Matthew H. Hersch '94's analysis of Islam in Algerian politics demonstrates ignorance and bias ["Algeria now out of control," Jan. 15]. Perhaps Hersch's column can help us examine the stereotypes, misconceptions and double-standards that abound and are perpetuated in our society and even our academic institutions.

Hersch tells us the Islamic Salvation Front is a "militant organization" -- an odd term to use for a group that has sought to implement change through popular support and free parliamentary elections.

He falsely associates Islamic law with totalitarianism, socialism and Marxism. His statement that Islamic law "has proven itself to be antithetical to progress" demonstrates that he has neither a deep knowledge of history nor of Islamic law. He further insults Algerians by says they have been "fooled" into supporting the party. Only an ignorant person would say that Middle Eastern peoples' opposition to the United States and Israel starts with these countries' opposition to Saddam Hussein.

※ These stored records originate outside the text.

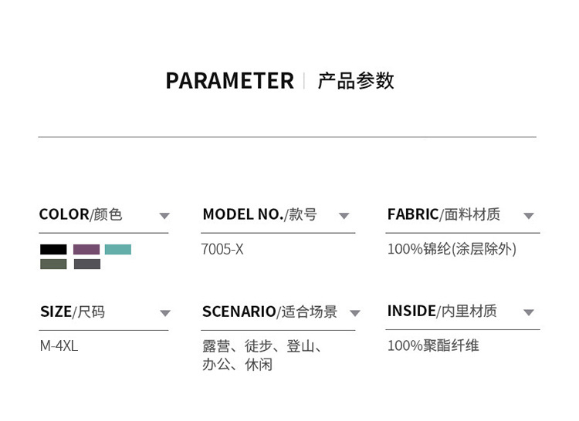The height and width of the screenshot is (421, 579).
Task: Choose the teal color swatch
Action: point(118,249)
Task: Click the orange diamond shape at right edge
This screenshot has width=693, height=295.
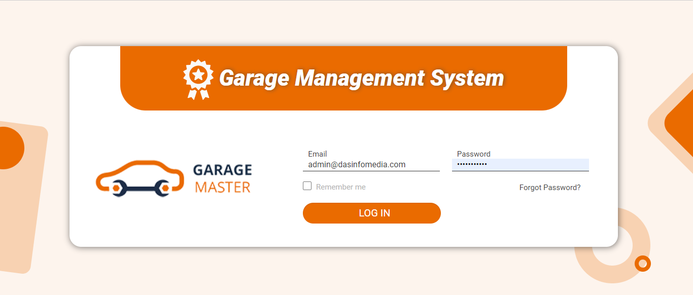Action: [681, 123]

Maybe we don't need to blame Hersch for his odd standards of morality and fairness. Democracy is finally working in the Middle East and people are choosing their leaders freely. Meanwhile, American media is warning Americans about the "fundamentalists" gaining control of Algeria. Does anyone wonder why we rarely get FIS' view of its own agenda and platform while we get plenty of interpretations by its opponents and our own media? Does anyone else wonder just what "fundamentalist" means and how FIS earned this title?

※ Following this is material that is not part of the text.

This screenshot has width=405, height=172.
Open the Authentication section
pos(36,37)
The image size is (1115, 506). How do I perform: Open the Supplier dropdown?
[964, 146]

Hersch's column illustrates a continuing process that occurs more subtly in our media, institutions and society. The media, government, and established lobbies have conveniently selected good guys and bad guys. They have selected catch-phrases and labels -- fundamentalist, terrorist, extremist -- to instill the desired emotions. We are supposed to feel outrage when force is used to halt the democratic process in Tiananman Square and Moscow, yet the analogous response to the case of Algeria is substituted by hypocritical debates over the wisdom of the military intervention.

I hope that one day we will truly support or oppose governments, parties and individuals on the basis of their conduct, justice and morality, rather than simply paying lip service to these concerns. Perhaps Hersch should be less concerned about Algerians being "fooled" and worry more about ourselves.